第68話 わたしが、がんばるよ

「アシュラドが、来てくれたから」

 パニーには、アシュラドの反応をまるで予想できなかった。

 それでも、今すぐに伝えたい、伝えないといけないと思った。

 あっけに取られるアシュラドの両目は、パニーを食い入るように見ている。

「死んだひとたちにはもう会えないし、過去に戻ることもできない。

 わたしはそのことに身動きがとれなくなってた。

 だけどあのとき、アシュラドがやりなおせるって言って、わたしを連れだして……止まってたわたしの時間が、もういちど動きだした」

 アシュラドは声を出さずに、目だけで感情を示す。

 だが、それは……結果的に嘘になったんだろ?

 そう言いたげだった。

「もちろん、すべてを割り切れたわけじゃない。悲しくて苦しくて、自分の無力にどうにかなっちゃいそうで……これからもわたしは、きっとたくさん崩れそうになる」

 なら、どうして?

 アシュラドの疑問にパニーはさらに笑みを深める。

「わたしね」鼻水をすすった。「みんなが、好きなんだ」

 両手で握るアシュラドの右手を、胸に抱く。

「マロナはほんとになんでもできて、あこがれる。なのにわたしがろくに家事をこなせなくても怒らないで、根気よく教えてくれて……無意味に甘やかすこともなくて、ほんとに優しい。わたしはもっと、マロナにいろんなことを教えてほしい。
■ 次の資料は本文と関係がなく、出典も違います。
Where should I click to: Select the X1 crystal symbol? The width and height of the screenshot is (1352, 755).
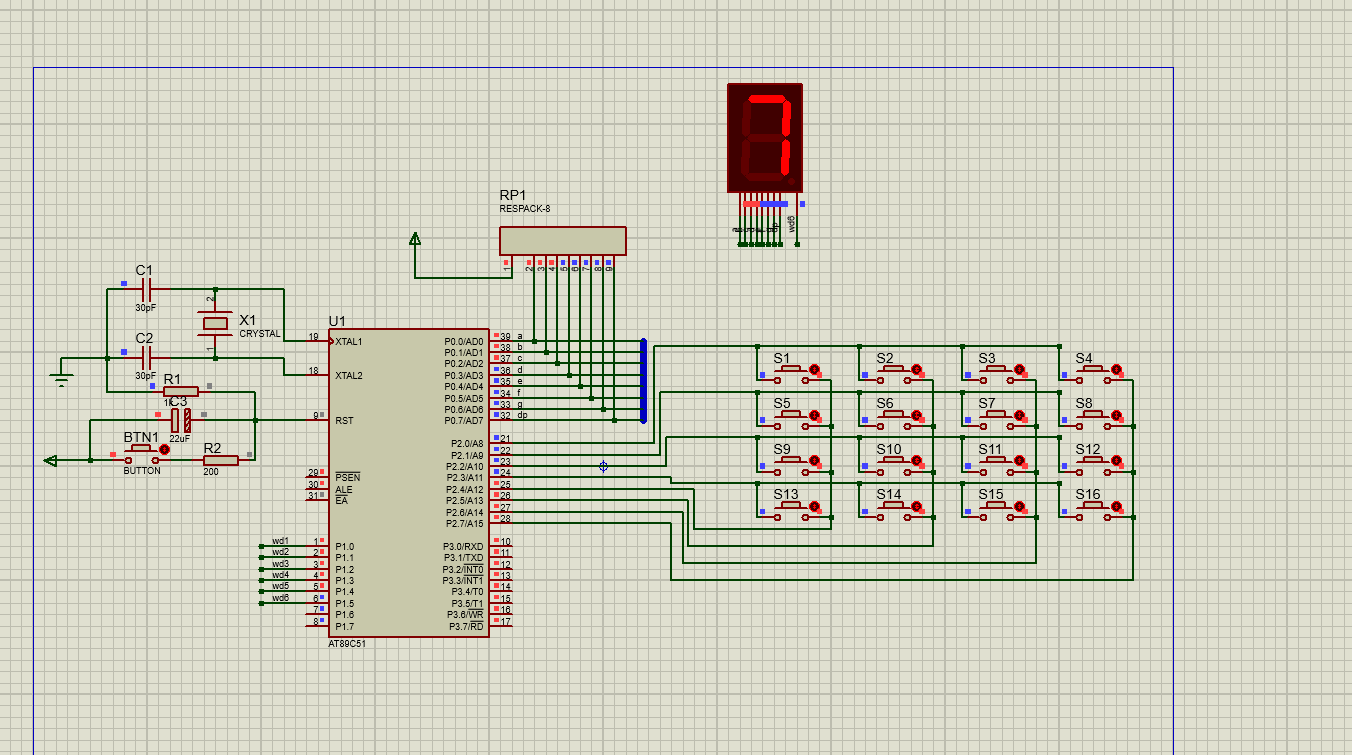215,324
 サイは大人なのにほとんどの発言がテキトーで、たまにまじめな顔をしたと思ったらだいたいはあきれさせるための伏線で。いつも笑わせようとしてくるけど、いちどもおもしろいと思ったことがなくて……けど、だめな大人だなあって思わせながら、わたしの話をいちばん聞いてくれてた。それをなかなか気付かせないくらいさりげなく、受け止めてくれてた。

 キリタは変態で暑苦しいしうざいし、ちょっとほめるだけで調子に乗るしうざいし、できればあんまり近づきたくないんだけど……わかってるんだ。わたしがこうして生きていられるのは、キリタのおかげだって。うざいけど。

 あと、アシュラド」

 呼ばれてアシュラドの頬が微かに動く。まるで怯えるような視線に、パニーは目を細める。『人間』換算年齢はアシュラドのほうがずっと上なのに、まるで年下のように思えた。

「君は顔がこわくて、初めて会ったときの態度も悪者で、わたしのからだを無理やり動かして、強引に連れだして、そのあともずっと、口を開けばえらそうで。

 だけど、やりなおすっていう目的にまっすぐ向かってく……そんな君は、かっこよかった。

 わたしと同じように……ううん、わたし以上に過酷な状況で仲間を失ったはずなのに、迷いなく突き進む君はわたしのだったよ」

「……そんな、ことは」

 謙遜ではなく、心底やめてくれというようにアシュラドは目尻を歪める。

 しかしパニーは怯まない。

「君は、もしかしたら無理をしてたのかもしれない。けど、それでもいいんだ。

 たとえ精一杯強がってたんだとしても、わたしはその姿に救われた。

 おかげでわたし……やりなおしてた。いつの間にか、やりなおしてたんだよ」

「パナ……ラーニ……」

「わたしはもっとみんなと一緒にいたい。おとうさんもおかあさんもにいちゃんもねえちゃんもみんな、みんないなくなったこの『今』でも」

 そう言うとパニーはアシュラドの手をゆっくり離す。

 代わりにしゃがみ込むアシュラドにもっと近付いて、頭を抱きかかえた。

「……生きていたいんだ」

 されるがままになるアシュラドは、声が出ない。

 まるで金縛りに遭ったかのように、触れる肌の感触を、温もりを、囁くような声を、甘く優しい匂いを、そして目の前で起きていることの意味を……せめて取りこぼしてしまわないように、あるいはじっと耐えるように、目を見開き、歯を食いしばっていた。

「だからここからは……わたしが、がんばるよ」

 パニーの声色から感傷が唐突に失せ、がらりと変わる。

 え?

 とアシュラドがかすれた声で呟く前に、パニーは身体を離した。

 そして涙を拭いて立ち上がり様、叫ぶ。

「ガ、ダ、ナ、バァァァァアアアアアアアアアアアアアアアアアアアアアッ!」

 大声量が戦場の放心を解くように、響く。